Fig. 1: | Stomatal resistance of cotton |
Table 1: | Means and standard errors of the mean (Sx¯) for two cotton cultivars, for several agronomic characteristics of cotton when interfered with bermudagrass in a nutrient solution |
Within columns, means followed by the same letter are not significantly different at p = 0.05 probability level |
Table 2: | (%) nutrient concentration (mean±standard error of the mean) of cotton roots when plants were growing in a nutrient solution |
Within columns, means followed by the same letter are not significantly different at p = 0.05 probability level |
Fig. 2: | Fv/Fm values of cotton (cultivar Campo) |
Fig. 3: | Fv/Fm values of cotton (cultivar Millenium) |
Leaves dry matter and stem dry matter were mostly reduced by 55.3 and 54.6% correspondingly. Shoot:root dry matter exhibited a small reduction (5.9%). This is in agreement with results previously obtained when plants were growing in soil (Hopkins, 1999) (Table 1).
No differences were observed between control and treatment in cotton leaves for N, K, Mg, P and Ca (data not shown). In cotton roots Mg, P and Ca in treatment were measured in significantly higher concentrations than control (Mg by 29.2, P by 63.2 and Ca by 297.4%). No differences were observed for N and K (Table 2).
Accumulation of Mg, P and Ca in cotton roots may have been achieved through a modification of cotton metabolism. Possibly phosphorus, magnesium and calcium accumulation in roots, either by selected increased uptake or redistribution from the rest cotton plant as such has been referred to occur when plants are influenced by phenolic acids (Jung et al., 2004), might be the induction of further stabilization of cell membranes as these have been identified a possible target of allelochemicals (Yu et al., 2003).
During the experiment plants were aplenty nutrified. This was assured by employing a large volume of nutrient solution (Taiz and Zeiger, 1991). Not any resource limitation (for water, light, CO2 etc.) was identified and not any deficiency symptoms were developed in plants. Thus it is possible that inferior growth, adverse effects on physiological characteristics and alterations in nutrient absorption, would be attributed to the activity of allelochemicals produced and released to the solution by the roots of bermudagrass. Allelochemicals exhibited strong activity although they were diluted in high volume of nutrient solution. In fact dilution in the nutrient solution may have enhanced their effect, as any possible reduction of theirs activity due to biotic or abiotic factors (Dakshini et al., 1999), or due to absorption on soil particles (Ito et al., 1998) was avoided.
Bermudagrass exhibited a strong allelopathic effect to cotton although plants didnt suffer any kind of stress. Contrary to Reigose et al. (1999) who stated that plant allelopathy is developed only by stressed plants, it appears that production of allelochemicals is not necessarily connected with adverse conditions caused by biotic or abiotic factors, but it may also happen even a donor species has fulfilled its requirements for resources. Moreover, bermudagrass appeared to influence multiple sites of cotton metabolism.
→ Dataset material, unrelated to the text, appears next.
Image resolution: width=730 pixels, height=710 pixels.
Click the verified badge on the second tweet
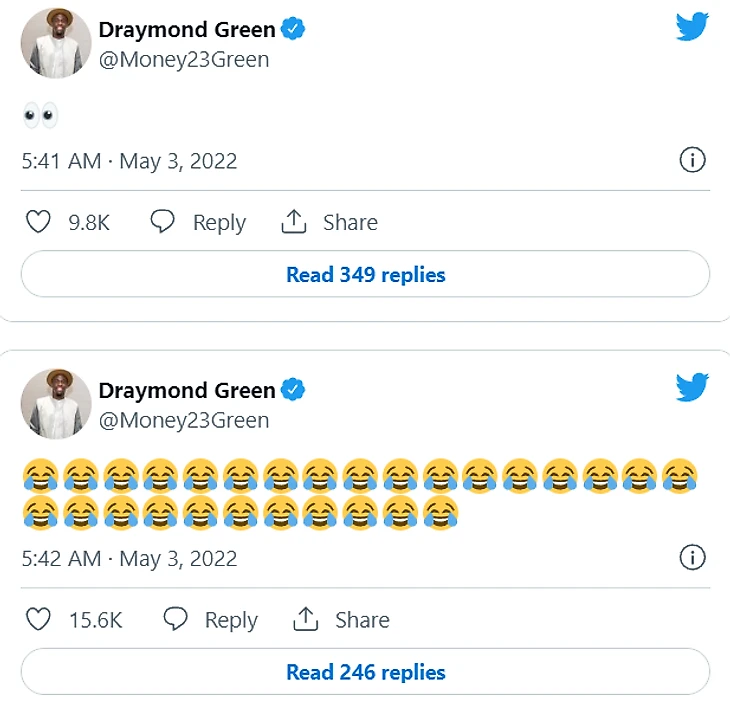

In this study hydroponics was employed to study interference between plants and separate if possible, resource competition from allelopathy. Although plants were developed in artificial conditions, significant differences on growth, physiology and nutrient absorption, were developed due to plant interference. Hydroponics is proposed as a reliable, convenient and time saving method which also can assure removal of possible variability in soil conditions or population density of weeds.